SINCE FORMING IN 2005, THE BIRD AND THE BEE have brought a breezy elegance to their music, putting their own idiosyncratic twist on time-bending indie-pop. On their latest album, the L.A.-based duo find an unlikely vessel for that sound: covers of some of the most massive and magnificently wild songs from David Lee Roth-era Van Halen.
The fifth full-length from singer Inara George and multi-instrumentalist Greg Kurstin, Interpreting the Masters, Vol. 2: A Tribute to Van Halen both sheds new light on the glory of classic VH and further proves the playful brilliance of the bird and the bee. The album follows Interpreting the Masters, Vol. 1: A Tribute to Daryl Hall and John Oates, a 2010 release hailed as “wink-free pop bliss” by Entertainment Weekly. This time around, George and Kurstin find common ground with their source material in a shared affinity for fantastically intricate rhythms, unforgettable melodies, and—most essentially—a certain ecstatic spirit imbued into every song.
Produced by Kurstin—a seven-time Grammy Award-winner who’s recently worked with Kendrick Lamar, Paul McCartney, and Adele—Interpreting the Masters, Vol. 2 alchemizes the outrageous dazzle of Diamond Dave into something delicate and dreamy and shimmering.
“I remember being 10-years-old and seeing their videos and feeling both excited and totally terrified—I responded to them in this very visceral way,” says George. Also a diehard fan, Kurstin got the chance to work with Eddie Van Halen at age 12, when the guitar god served as producer on “My Mother Is a Space Cadet”—a 1982 single from Kurstin’s band with Dweezil Zappa. “I got to hang out with him in the studio and go backstage when Van Halen played the Forum, which was a really big moment for my younger self,” he recalls.

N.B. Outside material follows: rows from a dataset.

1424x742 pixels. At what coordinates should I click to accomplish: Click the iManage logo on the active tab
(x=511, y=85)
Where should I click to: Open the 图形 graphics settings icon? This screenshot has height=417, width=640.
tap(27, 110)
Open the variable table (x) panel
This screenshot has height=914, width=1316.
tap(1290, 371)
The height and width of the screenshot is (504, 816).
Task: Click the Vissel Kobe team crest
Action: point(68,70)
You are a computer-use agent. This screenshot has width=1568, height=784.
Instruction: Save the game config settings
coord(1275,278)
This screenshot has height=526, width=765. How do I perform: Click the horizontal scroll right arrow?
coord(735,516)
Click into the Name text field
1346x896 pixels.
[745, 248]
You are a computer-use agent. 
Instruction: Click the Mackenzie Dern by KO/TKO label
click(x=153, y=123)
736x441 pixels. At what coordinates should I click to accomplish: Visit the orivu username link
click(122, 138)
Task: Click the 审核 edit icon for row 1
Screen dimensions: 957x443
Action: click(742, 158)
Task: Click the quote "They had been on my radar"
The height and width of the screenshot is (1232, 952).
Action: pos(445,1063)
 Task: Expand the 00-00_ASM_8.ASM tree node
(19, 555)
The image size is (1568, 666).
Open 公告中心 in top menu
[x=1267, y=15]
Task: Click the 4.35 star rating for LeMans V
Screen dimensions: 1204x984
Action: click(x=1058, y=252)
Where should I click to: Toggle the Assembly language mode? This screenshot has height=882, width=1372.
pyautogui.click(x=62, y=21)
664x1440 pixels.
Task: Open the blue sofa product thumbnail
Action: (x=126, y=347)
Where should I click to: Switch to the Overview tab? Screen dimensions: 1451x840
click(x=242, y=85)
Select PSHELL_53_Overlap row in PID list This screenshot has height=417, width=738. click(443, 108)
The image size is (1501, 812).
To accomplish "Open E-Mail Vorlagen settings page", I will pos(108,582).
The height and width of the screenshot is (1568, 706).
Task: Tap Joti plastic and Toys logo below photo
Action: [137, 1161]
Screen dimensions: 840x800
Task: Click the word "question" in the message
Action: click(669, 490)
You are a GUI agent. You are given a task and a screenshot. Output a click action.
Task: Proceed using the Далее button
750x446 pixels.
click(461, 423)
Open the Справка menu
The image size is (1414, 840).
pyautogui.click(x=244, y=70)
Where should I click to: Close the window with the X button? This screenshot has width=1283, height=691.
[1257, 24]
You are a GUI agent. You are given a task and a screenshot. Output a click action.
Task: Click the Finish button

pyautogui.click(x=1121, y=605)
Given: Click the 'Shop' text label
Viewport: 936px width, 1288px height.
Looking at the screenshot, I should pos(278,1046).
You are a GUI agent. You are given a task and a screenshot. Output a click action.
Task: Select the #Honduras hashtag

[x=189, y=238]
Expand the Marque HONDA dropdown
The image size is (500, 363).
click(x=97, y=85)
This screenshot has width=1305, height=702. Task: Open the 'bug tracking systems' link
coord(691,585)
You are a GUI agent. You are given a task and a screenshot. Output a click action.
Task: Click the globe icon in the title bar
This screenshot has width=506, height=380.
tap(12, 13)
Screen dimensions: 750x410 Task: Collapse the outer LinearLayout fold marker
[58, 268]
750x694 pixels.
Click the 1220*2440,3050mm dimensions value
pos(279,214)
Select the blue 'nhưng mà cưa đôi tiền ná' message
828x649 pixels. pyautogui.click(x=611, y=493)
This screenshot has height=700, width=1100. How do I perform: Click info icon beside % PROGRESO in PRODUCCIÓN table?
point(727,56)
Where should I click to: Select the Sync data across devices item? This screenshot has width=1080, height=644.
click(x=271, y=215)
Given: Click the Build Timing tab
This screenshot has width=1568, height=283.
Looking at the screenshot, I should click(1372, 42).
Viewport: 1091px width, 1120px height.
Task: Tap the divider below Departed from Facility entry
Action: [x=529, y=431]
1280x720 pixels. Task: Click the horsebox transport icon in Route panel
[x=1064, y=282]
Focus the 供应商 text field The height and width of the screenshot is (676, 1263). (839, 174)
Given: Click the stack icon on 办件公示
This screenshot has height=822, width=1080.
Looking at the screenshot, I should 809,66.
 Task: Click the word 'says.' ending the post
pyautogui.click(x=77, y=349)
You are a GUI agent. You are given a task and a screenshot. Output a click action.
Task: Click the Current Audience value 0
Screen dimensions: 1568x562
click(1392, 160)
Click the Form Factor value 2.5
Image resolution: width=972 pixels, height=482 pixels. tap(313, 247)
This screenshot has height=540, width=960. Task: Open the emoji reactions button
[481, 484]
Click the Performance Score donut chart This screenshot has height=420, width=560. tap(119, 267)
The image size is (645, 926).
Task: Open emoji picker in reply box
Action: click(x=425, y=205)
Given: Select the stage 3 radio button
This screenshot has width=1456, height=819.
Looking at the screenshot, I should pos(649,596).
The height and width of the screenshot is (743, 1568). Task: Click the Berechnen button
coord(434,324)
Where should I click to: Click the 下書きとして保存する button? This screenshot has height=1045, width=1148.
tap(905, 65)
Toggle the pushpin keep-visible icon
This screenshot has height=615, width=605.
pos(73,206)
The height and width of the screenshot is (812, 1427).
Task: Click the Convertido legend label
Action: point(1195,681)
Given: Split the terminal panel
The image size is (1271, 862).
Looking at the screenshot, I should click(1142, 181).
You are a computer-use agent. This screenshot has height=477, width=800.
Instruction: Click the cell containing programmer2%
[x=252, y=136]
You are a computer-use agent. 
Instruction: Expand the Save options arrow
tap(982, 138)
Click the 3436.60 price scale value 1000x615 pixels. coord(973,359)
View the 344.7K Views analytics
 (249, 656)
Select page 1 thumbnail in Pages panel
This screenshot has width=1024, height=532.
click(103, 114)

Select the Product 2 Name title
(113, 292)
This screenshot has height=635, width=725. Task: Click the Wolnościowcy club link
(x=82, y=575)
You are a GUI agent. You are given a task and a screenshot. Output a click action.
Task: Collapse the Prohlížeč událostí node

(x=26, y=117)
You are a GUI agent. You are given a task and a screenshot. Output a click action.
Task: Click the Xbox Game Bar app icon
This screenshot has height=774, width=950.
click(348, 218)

First crossing paths when Kurstin performed on George's 2005 solo debut All Rise, the duo soon bonded over their very similar tastes in music. In 2007, after catching her first-ever Van Halen show—on the first tour since 1985 to feature Roth as the band’s frontman—George found herself so charmed by his presence, she approached Kurstin about writing a song for Roth. The result: a swoony serenade called “Diamond Dave,” off the acclaimed 2008 sophomore album Ray Guns Are Not Just the Future.
With the release of Interpreting the Masters, Vol. 2, the bird and the bee hope to spread that near-lifelong Van Halen love to a whole new crop of listeners. “When I want to listen to hard-rock music there’s still nothing that hits me like they do,” Kurstin notes. “Every time I hear them it takes back to when I first found them on the radio, and it felt so dangerous to me—like they were from a whole other world. It would be so great if people who would never usually listen to Van Halen heard this record, and then ended falling in love with them too.”